═════ DATA ═════

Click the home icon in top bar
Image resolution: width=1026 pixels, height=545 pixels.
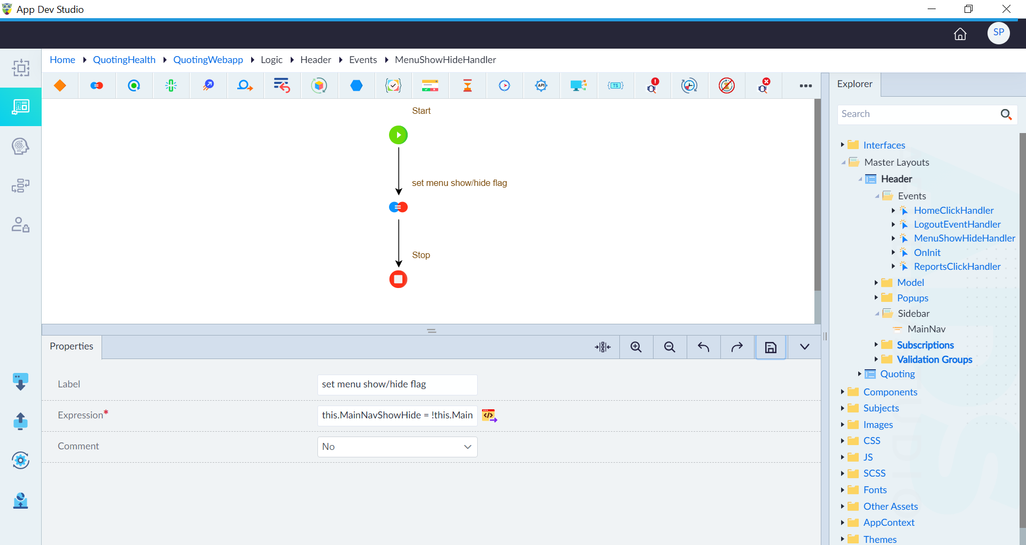coord(960,34)
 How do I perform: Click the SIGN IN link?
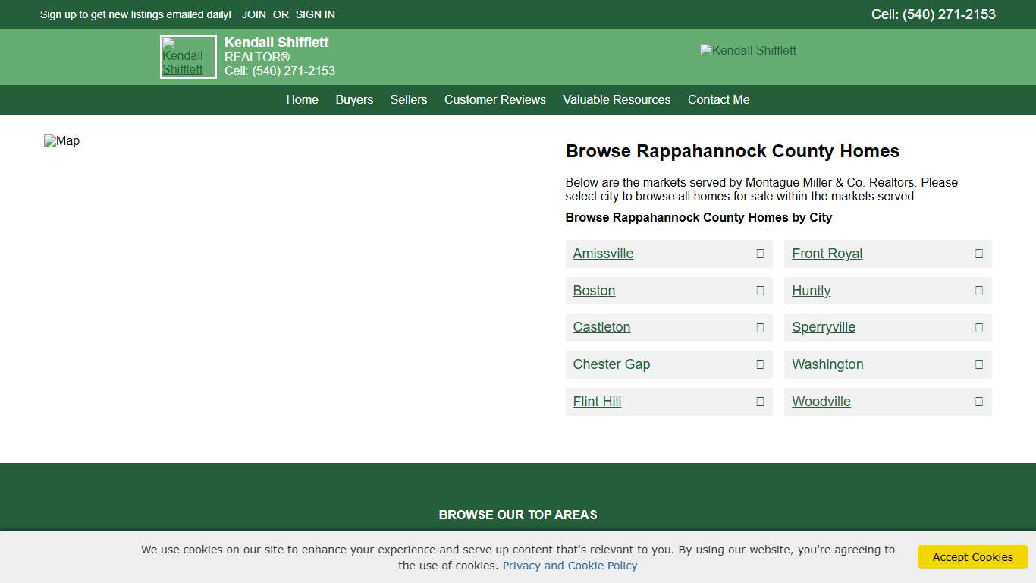point(315,14)
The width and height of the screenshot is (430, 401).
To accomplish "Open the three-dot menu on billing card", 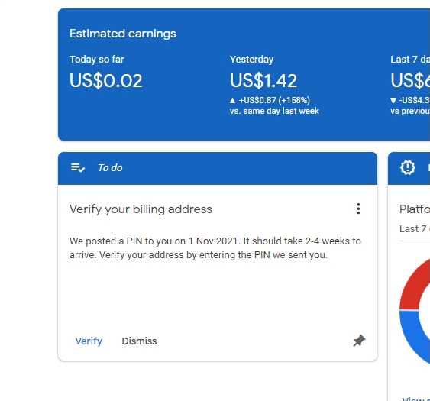I will pyautogui.click(x=358, y=209).
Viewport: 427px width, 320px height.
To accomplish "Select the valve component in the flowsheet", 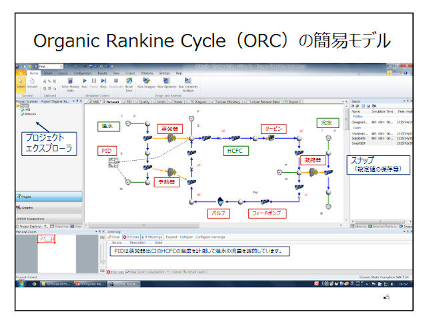I will pyautogui.click(x=220, y=200).
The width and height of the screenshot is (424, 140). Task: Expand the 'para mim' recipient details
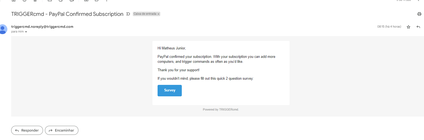tap(26, 32)
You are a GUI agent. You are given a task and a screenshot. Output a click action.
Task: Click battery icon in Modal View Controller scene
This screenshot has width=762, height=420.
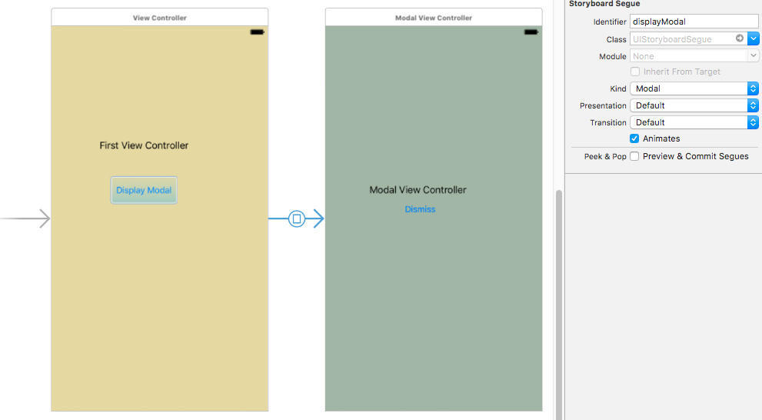point(531,32)
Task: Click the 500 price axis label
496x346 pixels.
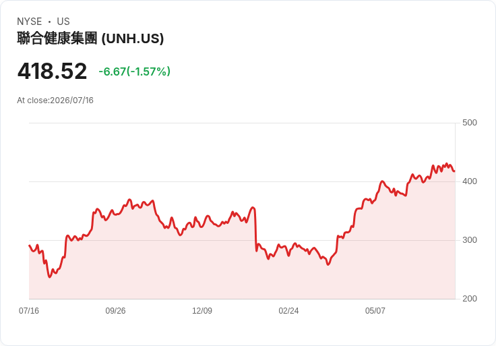Action: pyautogui.click(x=470, y=123)
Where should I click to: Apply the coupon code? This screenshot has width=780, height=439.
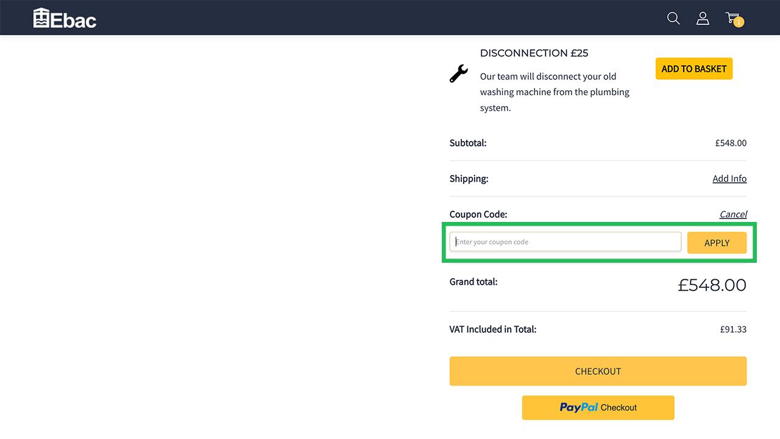tap(717, 243)
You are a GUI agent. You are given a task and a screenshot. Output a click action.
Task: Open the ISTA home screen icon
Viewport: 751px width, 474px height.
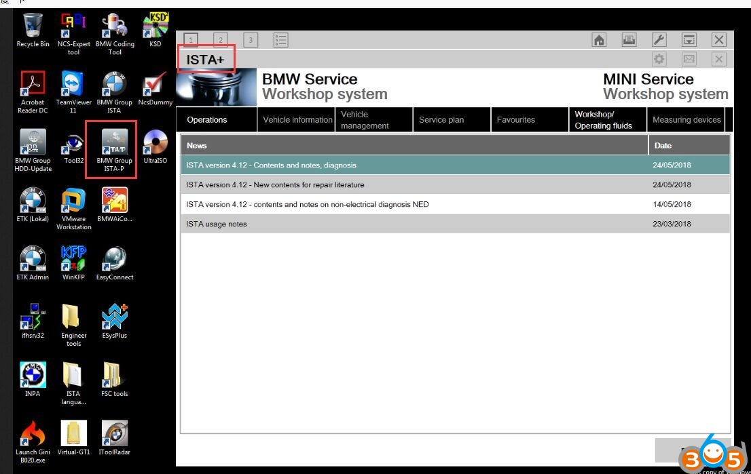[x=599, y=40]
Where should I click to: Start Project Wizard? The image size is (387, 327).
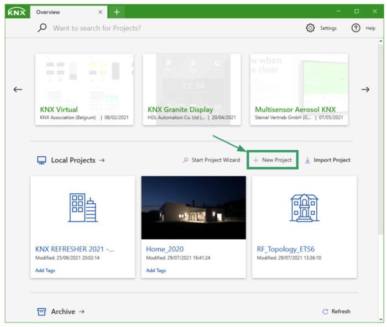pyautogui.click(x=211, y=160)
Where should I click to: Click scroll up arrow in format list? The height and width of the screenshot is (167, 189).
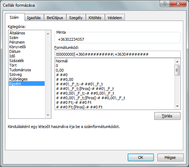(x=177, y=62)

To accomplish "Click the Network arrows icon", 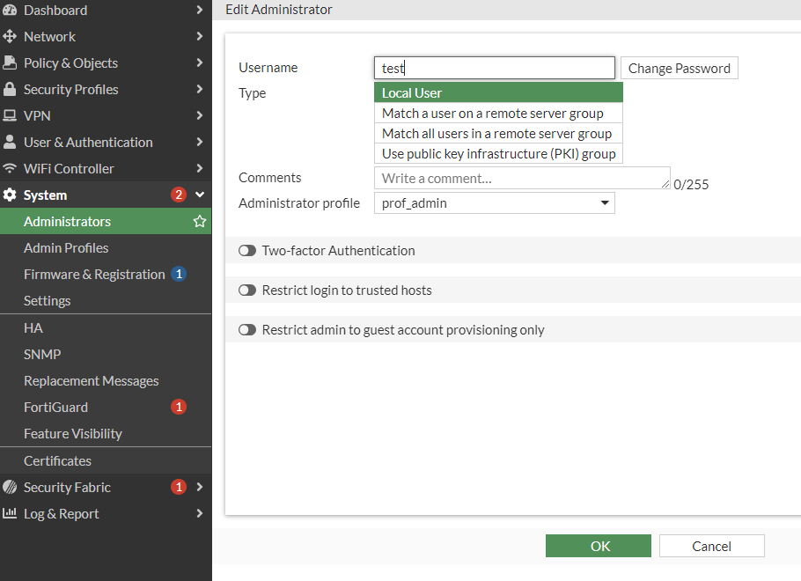I will (10, 37).
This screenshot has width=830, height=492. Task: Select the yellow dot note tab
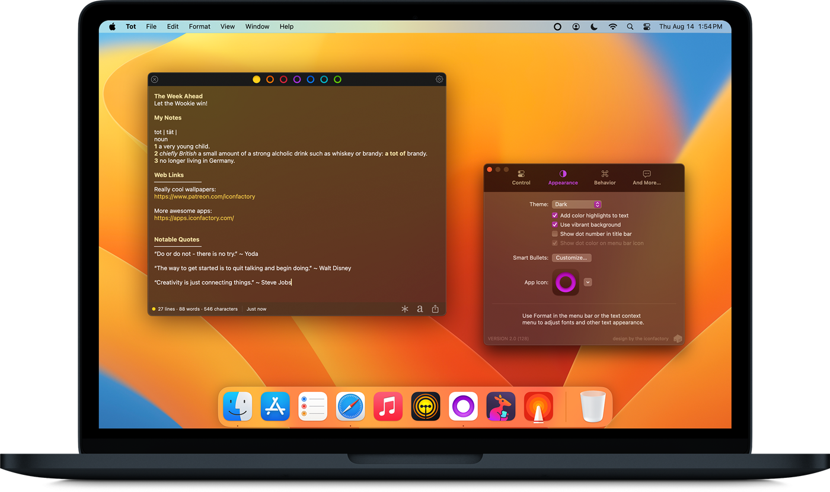pos(256,79)
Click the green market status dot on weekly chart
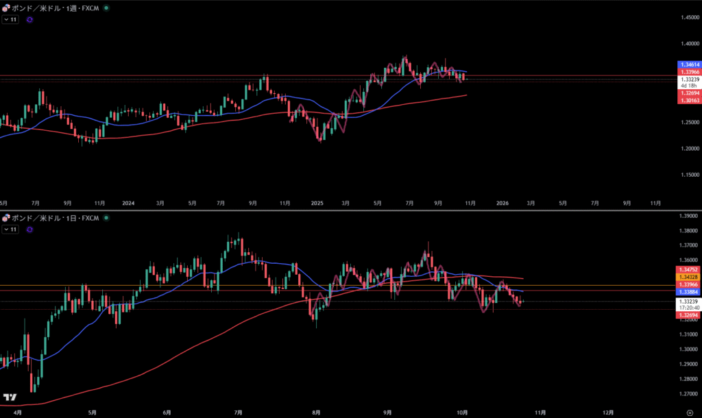The image size is (702, 418). (105, 9)
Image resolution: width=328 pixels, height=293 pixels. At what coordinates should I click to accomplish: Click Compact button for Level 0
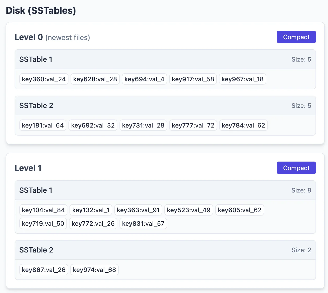click(296, 37)
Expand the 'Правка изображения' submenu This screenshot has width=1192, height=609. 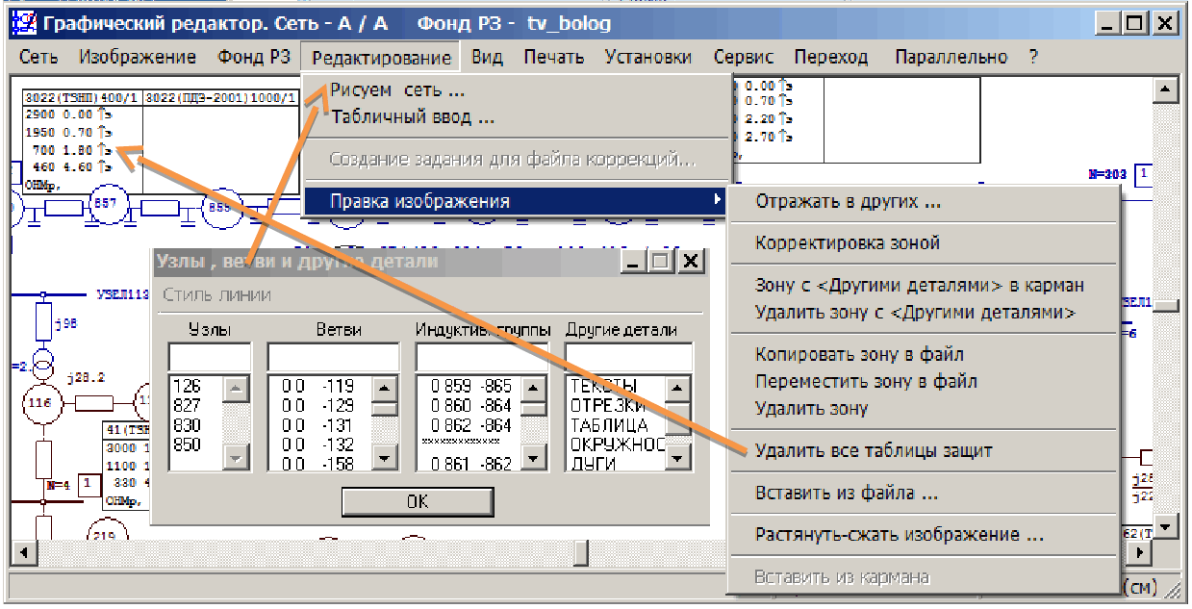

═════

WHAT NEEDS TO BE DONE: Lines in the data containing the string "home" are to be counted; give that number alone.

WRITTEN ANSWER: 2